Britain’s top executives are paid more money in three working days than the typical employee earns in an entire year, according to a new analysis.
The CEOs of FTSE 100 companies are paid a median average of 3.45 million pounds ($4.7 million) a year, which is 120 times more than the annual wage of an average full-time worker.
The analysis was made by the Chartered Institute of Personnel and Development (CIPD), a professional association for human resource management, and the High Pay Center (HPC), a UK think tank.
The day has been declared “Fat Cat Thursday” by CIPD and HPC, which based their analysis on 2016 figures.
The analysis shows chief executives of FTSE 100 companies are paid 256 times more per hour than what workers earn on the minimum wage. On an hourly basis, the bosses will have earned more in less than three working days than the average employee will pick up this year.
Frances O’Grady, the general secretary of Trades Union Congress (TUC), said it was outrageous that bosses were picking up “salaries that look like telephone numbers” while workers were “suffering the longest pay squeeze since Napoleonic times.”
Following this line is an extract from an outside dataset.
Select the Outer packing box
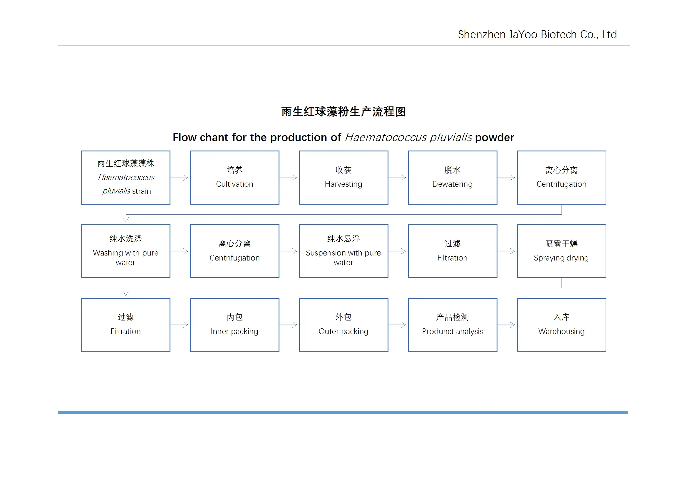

The pay gap between bosses and workers was “simply obscene,” said Tim Roache, the general secretary of the GMB trade union.
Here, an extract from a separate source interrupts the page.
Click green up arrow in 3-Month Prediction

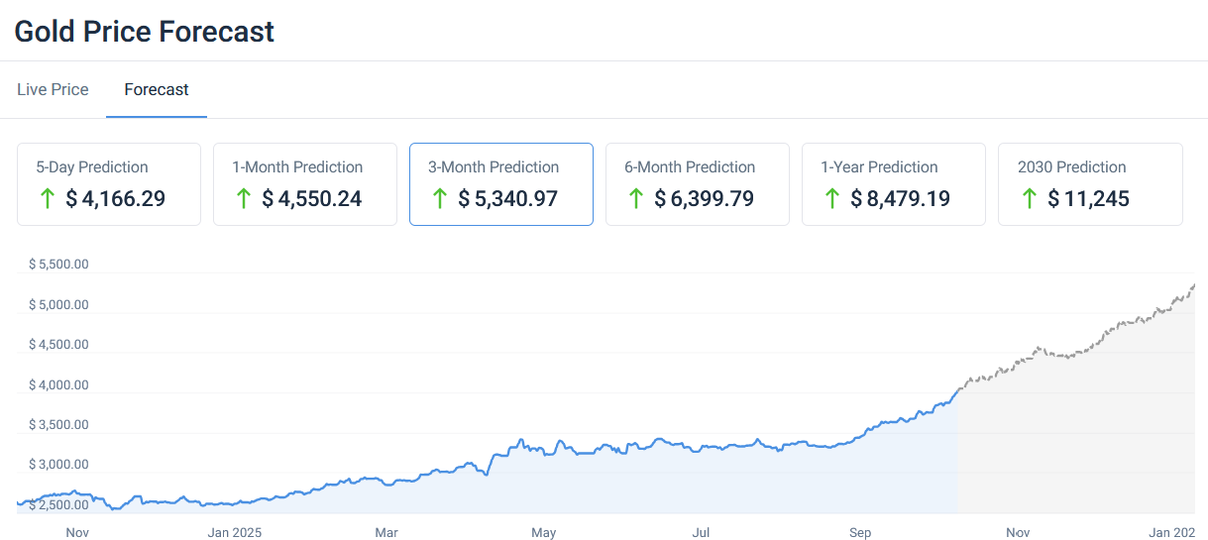pos(439,198)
“Does anyone really think these fat cats deserve 100 times more than the hard-working people who prop up their business empires?” he said.
“Workers who have to scrimp and save to feed their families and put a roof over their head – and like most of Britain’s working population will now be feeling the pinch after the festive period?”
Roache said the UK Prime Minister Theresa May had failed in her promise to resolve excessive executive pay.
“Last year Theresa May broke her pledge to guarantee worker representation on company boards, a move which would have helped shed light on corporate excess and redress the balance towards fairer pay.”
The analysis shows that the highest paid chief executive in 2016 was Martin Sorrell, who paid 48 million pounds ($65 million) by advertising firm WPP.
Stefan Stern, the director of HPC, said he gap between bosses and workers pay had more than tripled in 20 years. Peter Cheese, the chief executive of the CIPD, said the nation needed a “significant rethink on how and why we reward CEOs.”